The role of urine volume as a major risk factor in calcium oxalate stone formation is well recognized. In a prospective randomized study of high water intake in 199 first time calcium stone formers and 101 controls, results demonstrated that subjects in the intervention group had significantly higher urine volumes, a 50% lower recurrence rate, and a longer interval for recurrence during a 5-year follow-up (24). Due to the dilutional effect and the reduction in supersaturation ratios, a high fluid intake is the most important measure in the treatment of urinary stones. There is consensus that a daily intake of fluid should be at a level that results in at least 2.0 to 2.5 L of urine output (25). Depending on the degree of physical activity and surrounding temperature, it is necessary to drink 2.5 to 3.0 L, evenly distributed over the day. Based on these results, a weight-related and not consistent fluid intake should be recommended to stone formers to ensure an adequate urinary dilution with increasing BMI.

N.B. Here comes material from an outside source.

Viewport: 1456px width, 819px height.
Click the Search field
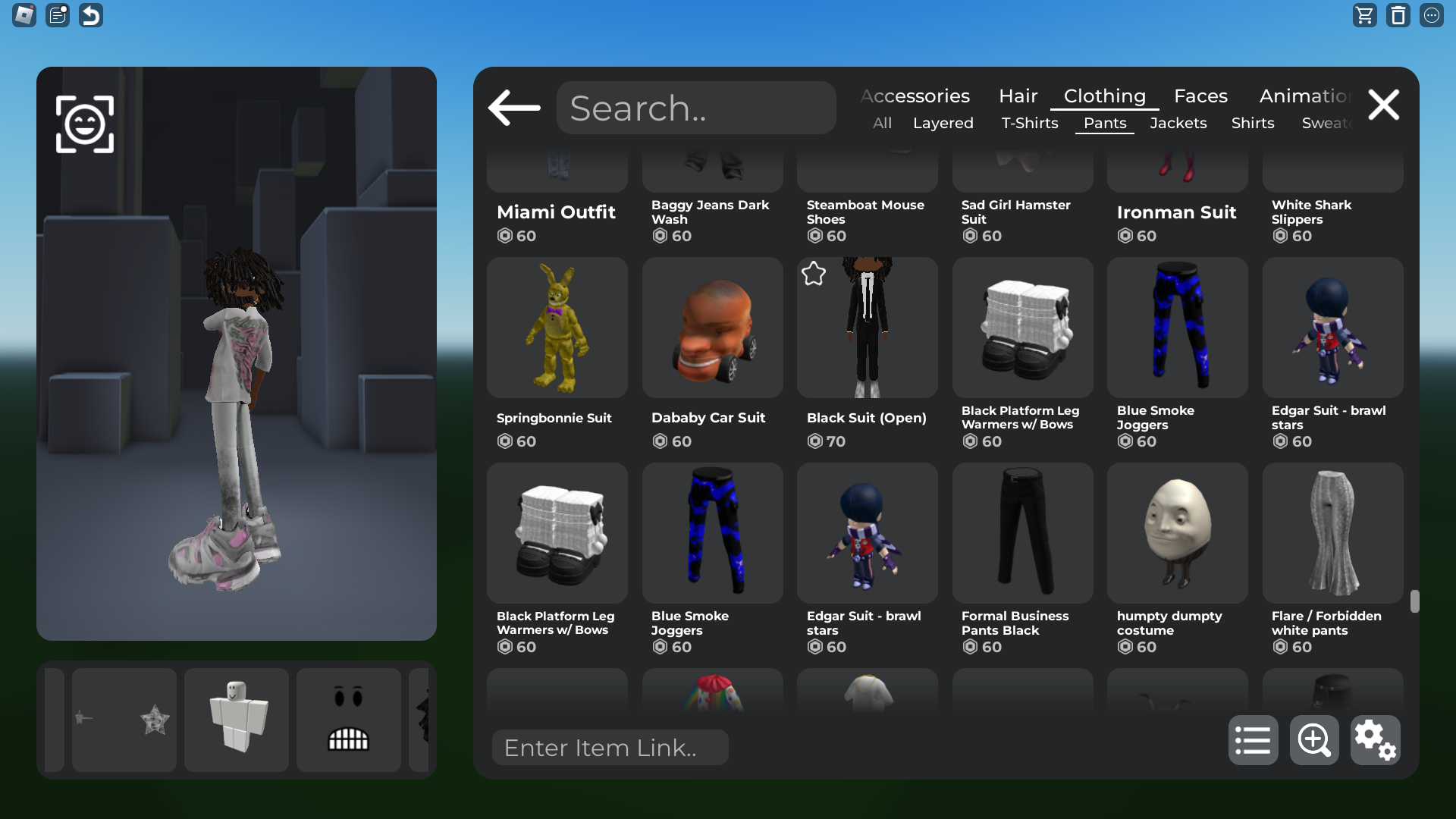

The present data demonstrate that overweight and obesity are strongly associated with an elevated risk of stone formation in both genders due to an increased excretion of urinary promoters but not inhibitors of calcium oxalate stone formation. Moreover, the increased incidence of hypertension and the elevated number of stone episodes in patients with increasing BMI resulted in a slightly impaired renal function as indicated by an increased serum creatinine level. The essential findings of this study are a higher risk of calcium oxalate stone formation, median number of stone episodes, and frequency of diet-related diseases in overweight and obese men vs. women, indicating that overweight and obese men are more prone to stone formation than women.
In conclusion, the data suggest that overweight, obesity-related food pattern and nonadjusted drinking habits are related to increased risk of calcium oxalate stone formation and other metabolic disorders. The data support evidence on the significance of dietary modification to prevention of overweight and related diseases. Therefore, weight reduction along with a sufficient fluid intake should be the first line treatment in every overweight or obese stone former.